_Exercise material:_
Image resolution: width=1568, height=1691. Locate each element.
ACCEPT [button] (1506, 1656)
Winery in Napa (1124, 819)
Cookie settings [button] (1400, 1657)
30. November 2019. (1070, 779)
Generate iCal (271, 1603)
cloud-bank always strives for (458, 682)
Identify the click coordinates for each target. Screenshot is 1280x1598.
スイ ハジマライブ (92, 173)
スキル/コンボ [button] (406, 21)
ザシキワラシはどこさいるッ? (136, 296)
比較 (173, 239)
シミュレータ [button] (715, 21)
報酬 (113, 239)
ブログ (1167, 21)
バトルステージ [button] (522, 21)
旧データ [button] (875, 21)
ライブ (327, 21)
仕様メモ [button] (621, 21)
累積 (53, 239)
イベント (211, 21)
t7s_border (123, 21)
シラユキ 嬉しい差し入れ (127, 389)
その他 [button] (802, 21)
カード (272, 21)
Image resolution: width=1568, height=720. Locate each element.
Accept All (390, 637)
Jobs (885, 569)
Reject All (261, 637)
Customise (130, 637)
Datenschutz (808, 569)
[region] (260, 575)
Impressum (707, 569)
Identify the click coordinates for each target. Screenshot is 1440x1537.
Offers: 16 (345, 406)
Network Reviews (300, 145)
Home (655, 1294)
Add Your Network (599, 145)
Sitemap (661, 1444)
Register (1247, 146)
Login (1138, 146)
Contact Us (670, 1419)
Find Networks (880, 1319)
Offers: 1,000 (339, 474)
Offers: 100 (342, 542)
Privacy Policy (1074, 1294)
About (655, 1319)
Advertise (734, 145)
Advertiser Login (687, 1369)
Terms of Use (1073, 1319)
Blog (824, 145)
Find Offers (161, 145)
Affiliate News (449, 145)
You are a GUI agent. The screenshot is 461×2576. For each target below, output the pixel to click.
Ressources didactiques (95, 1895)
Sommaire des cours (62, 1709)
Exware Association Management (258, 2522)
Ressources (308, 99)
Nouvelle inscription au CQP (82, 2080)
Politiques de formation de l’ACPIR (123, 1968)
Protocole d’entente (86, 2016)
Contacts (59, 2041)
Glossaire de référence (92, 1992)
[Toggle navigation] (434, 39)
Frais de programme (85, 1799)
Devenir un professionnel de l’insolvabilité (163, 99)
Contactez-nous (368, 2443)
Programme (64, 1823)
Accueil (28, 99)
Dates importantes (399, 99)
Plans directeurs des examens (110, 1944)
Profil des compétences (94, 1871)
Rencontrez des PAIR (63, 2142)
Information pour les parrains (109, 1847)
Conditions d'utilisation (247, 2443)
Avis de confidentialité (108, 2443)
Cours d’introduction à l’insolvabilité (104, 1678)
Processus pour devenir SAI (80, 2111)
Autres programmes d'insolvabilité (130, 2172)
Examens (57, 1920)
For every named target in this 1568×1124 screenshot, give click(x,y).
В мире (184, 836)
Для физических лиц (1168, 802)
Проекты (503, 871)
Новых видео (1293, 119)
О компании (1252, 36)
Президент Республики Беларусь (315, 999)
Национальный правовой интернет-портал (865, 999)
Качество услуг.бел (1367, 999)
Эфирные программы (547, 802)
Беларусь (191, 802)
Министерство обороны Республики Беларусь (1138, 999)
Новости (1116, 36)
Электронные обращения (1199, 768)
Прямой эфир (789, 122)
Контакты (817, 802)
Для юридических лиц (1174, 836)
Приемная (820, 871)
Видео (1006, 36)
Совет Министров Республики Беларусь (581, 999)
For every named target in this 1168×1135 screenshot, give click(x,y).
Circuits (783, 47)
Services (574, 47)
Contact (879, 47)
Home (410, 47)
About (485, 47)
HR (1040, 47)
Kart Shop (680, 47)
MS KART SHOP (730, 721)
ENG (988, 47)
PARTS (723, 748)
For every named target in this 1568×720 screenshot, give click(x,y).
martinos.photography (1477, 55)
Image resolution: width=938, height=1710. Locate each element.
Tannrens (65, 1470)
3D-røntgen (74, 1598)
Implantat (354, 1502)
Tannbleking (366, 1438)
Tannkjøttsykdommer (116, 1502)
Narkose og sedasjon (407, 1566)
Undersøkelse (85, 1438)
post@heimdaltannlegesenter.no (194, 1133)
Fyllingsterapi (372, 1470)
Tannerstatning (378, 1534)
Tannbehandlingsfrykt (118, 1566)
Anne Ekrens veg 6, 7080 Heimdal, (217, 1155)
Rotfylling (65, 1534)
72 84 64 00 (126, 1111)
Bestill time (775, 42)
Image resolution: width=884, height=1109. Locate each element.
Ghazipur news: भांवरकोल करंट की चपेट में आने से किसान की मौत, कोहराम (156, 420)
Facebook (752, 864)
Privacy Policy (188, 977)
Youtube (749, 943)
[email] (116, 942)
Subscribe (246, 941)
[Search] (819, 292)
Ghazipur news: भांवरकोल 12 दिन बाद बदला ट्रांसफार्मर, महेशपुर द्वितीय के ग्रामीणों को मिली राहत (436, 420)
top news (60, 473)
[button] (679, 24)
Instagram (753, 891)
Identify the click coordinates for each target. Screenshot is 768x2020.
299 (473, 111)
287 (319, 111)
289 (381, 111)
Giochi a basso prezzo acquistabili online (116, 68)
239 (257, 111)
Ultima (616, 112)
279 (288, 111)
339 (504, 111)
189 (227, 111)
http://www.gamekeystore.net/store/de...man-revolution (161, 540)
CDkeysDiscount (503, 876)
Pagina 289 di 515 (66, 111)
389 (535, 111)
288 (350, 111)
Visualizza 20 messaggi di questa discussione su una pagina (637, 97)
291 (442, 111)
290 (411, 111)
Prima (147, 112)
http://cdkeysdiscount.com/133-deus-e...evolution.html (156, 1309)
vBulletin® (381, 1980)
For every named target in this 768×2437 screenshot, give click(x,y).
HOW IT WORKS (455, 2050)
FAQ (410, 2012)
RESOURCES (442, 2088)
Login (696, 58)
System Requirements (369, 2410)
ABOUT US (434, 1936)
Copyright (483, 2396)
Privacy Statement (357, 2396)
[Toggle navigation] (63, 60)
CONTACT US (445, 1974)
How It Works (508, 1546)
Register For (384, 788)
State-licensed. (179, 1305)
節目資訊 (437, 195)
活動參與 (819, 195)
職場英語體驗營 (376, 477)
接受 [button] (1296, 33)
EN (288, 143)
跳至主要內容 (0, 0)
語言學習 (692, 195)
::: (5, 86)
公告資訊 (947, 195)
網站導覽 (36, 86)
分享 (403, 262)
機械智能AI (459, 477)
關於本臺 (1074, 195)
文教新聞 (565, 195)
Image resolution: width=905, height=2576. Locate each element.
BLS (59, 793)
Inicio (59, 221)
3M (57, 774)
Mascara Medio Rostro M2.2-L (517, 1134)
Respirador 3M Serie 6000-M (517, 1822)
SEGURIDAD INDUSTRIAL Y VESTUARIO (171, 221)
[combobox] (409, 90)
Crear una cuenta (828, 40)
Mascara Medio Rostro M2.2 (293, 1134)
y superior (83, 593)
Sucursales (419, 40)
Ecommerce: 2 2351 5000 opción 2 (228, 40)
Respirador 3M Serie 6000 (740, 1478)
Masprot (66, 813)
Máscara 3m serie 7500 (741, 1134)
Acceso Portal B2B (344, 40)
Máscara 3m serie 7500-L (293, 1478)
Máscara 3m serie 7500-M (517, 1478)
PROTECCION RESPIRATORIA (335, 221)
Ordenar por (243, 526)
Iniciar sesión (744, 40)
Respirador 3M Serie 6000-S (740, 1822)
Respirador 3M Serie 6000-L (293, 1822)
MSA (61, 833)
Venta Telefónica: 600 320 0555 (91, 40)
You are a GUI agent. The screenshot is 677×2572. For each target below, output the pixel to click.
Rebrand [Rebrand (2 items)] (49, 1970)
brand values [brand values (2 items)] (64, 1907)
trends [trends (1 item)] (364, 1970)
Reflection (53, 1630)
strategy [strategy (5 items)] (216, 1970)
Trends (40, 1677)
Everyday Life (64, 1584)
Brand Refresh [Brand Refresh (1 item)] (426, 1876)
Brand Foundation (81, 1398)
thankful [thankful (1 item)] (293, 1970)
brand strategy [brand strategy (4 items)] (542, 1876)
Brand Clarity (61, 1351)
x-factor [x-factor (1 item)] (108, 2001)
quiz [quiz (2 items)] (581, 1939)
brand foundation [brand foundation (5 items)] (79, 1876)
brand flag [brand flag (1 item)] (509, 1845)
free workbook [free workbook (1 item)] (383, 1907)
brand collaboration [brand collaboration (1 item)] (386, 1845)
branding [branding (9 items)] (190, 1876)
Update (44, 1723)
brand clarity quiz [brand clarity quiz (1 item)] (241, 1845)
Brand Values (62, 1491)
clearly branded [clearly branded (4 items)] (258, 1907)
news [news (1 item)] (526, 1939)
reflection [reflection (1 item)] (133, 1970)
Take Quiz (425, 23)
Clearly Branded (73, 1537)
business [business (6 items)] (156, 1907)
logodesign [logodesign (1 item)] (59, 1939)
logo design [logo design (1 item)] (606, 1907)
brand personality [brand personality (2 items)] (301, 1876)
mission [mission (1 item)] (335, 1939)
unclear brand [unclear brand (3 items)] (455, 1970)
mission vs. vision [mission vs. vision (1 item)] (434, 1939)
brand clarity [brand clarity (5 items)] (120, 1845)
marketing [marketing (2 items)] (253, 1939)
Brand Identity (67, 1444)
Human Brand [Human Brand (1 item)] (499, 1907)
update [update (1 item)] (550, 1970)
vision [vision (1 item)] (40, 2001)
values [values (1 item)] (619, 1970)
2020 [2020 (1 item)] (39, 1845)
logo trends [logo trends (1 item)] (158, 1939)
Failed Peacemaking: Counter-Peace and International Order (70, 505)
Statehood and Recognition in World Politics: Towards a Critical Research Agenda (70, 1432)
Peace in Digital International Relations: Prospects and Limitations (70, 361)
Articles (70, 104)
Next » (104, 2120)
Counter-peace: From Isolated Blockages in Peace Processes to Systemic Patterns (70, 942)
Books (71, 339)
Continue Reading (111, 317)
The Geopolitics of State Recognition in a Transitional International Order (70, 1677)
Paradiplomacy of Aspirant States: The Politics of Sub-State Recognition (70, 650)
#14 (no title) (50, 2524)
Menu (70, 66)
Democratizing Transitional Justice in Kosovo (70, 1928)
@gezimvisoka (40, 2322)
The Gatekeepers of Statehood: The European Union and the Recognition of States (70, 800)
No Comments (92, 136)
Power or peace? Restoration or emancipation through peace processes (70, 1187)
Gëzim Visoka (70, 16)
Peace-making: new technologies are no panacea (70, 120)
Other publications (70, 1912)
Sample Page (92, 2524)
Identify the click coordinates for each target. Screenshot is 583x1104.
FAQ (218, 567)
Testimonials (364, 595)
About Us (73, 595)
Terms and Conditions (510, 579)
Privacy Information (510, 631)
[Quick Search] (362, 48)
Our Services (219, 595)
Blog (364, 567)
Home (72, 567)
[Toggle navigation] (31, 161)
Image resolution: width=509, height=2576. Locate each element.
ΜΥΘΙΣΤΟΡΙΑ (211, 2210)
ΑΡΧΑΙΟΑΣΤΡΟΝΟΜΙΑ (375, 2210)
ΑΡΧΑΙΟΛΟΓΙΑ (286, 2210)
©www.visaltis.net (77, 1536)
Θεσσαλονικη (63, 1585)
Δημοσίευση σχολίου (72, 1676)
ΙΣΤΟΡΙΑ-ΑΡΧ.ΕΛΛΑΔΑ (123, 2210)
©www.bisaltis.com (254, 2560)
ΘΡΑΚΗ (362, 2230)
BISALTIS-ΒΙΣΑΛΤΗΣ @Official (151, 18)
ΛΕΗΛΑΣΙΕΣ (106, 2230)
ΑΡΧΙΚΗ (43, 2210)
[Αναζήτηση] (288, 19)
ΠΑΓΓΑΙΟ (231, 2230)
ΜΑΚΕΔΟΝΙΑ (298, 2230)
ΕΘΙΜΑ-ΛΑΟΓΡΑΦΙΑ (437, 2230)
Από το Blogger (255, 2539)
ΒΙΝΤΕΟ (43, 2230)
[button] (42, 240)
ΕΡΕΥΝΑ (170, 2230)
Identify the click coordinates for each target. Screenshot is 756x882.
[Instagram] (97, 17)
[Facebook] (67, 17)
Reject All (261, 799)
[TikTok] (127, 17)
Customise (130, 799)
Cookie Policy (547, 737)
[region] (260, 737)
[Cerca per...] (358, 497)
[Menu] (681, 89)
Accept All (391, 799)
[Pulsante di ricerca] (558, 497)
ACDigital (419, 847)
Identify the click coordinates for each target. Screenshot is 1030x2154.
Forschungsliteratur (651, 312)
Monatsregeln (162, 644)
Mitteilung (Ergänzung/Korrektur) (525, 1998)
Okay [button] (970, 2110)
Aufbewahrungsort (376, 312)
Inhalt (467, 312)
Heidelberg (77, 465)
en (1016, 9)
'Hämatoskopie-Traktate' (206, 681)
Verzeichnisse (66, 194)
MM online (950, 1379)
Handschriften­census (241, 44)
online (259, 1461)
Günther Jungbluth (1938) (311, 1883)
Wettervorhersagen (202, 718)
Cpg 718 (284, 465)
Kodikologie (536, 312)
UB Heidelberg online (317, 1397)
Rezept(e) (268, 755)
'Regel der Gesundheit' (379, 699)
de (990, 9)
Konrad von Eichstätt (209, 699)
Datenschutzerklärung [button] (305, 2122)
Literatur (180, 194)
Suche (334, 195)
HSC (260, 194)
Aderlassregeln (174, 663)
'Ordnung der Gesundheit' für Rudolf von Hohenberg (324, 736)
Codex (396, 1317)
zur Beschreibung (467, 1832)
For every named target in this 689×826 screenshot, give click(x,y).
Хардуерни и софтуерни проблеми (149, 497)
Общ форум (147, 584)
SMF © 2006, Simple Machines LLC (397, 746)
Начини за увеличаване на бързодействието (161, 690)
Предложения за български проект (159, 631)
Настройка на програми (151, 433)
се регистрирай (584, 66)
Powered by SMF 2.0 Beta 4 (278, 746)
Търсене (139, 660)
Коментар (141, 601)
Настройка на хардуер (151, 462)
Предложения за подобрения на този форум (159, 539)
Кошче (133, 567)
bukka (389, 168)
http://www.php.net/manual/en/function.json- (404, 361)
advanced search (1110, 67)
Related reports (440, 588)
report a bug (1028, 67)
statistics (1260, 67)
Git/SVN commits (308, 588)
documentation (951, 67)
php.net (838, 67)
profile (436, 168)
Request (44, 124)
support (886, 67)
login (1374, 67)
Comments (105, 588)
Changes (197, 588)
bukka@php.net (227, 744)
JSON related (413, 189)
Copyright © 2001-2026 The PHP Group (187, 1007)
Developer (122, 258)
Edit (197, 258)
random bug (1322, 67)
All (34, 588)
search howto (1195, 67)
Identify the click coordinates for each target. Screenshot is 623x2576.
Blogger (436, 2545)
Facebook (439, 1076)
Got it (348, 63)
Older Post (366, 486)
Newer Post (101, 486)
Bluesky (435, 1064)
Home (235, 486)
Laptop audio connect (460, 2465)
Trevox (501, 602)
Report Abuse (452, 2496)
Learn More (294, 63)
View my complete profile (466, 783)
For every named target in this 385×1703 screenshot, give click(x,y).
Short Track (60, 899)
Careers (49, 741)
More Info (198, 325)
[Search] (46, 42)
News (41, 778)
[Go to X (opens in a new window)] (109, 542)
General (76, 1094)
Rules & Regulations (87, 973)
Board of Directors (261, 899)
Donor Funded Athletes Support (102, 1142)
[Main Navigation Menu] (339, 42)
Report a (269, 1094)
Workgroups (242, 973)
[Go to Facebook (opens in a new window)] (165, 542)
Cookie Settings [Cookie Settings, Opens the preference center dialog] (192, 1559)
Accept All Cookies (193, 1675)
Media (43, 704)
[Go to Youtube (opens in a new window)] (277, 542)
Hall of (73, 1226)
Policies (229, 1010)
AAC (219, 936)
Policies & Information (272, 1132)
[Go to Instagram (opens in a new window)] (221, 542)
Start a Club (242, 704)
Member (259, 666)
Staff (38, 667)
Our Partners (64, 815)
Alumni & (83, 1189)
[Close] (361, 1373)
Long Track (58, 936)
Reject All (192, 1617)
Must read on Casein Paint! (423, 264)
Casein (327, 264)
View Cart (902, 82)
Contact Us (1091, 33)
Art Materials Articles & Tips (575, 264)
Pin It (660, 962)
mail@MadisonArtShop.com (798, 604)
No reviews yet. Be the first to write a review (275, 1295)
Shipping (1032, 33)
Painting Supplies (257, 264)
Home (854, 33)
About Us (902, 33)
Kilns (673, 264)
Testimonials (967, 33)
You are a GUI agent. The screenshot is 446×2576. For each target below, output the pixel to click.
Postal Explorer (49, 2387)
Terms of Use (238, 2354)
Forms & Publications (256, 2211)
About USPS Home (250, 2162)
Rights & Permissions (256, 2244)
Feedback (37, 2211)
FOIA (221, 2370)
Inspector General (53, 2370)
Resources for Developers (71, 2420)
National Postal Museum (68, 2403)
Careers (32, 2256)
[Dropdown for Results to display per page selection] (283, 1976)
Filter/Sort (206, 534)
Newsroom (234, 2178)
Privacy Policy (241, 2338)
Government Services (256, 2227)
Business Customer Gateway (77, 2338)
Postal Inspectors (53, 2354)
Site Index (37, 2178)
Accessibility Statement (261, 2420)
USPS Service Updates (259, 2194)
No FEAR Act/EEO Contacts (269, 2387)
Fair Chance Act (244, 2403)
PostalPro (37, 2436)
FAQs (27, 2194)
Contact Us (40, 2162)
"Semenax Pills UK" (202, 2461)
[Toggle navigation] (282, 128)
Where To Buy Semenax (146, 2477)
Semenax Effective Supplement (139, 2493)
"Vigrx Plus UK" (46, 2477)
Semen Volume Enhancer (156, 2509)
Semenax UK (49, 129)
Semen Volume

_What the exercise asks:_ Convert the items from the line with "Venta Telefónica: 600 320 0555 (91, 40)" to the line with "Reflection (53, 1630)" into a Markdown table with the columns Row and Line, numbering each row and leaving out any blank lines.

_Completed exercise:_
| Row | Line |
|---|---|
| 1 | Venta Telefónica: 600 320 0555 (91, 40) |
| 2 | You are a GUI agent. The screenshot is 677×2572. For each target below, output the pixel to click. |
| 3 | Rebrand [Rebrand (2 items)] (49, 1970) |
| 4 | brand values [brand values (2 items)] (64, 1907) |
| 5 | trends [trends (1 item)] (364, 1970) |
| 6 | Reflection (53, 1630) |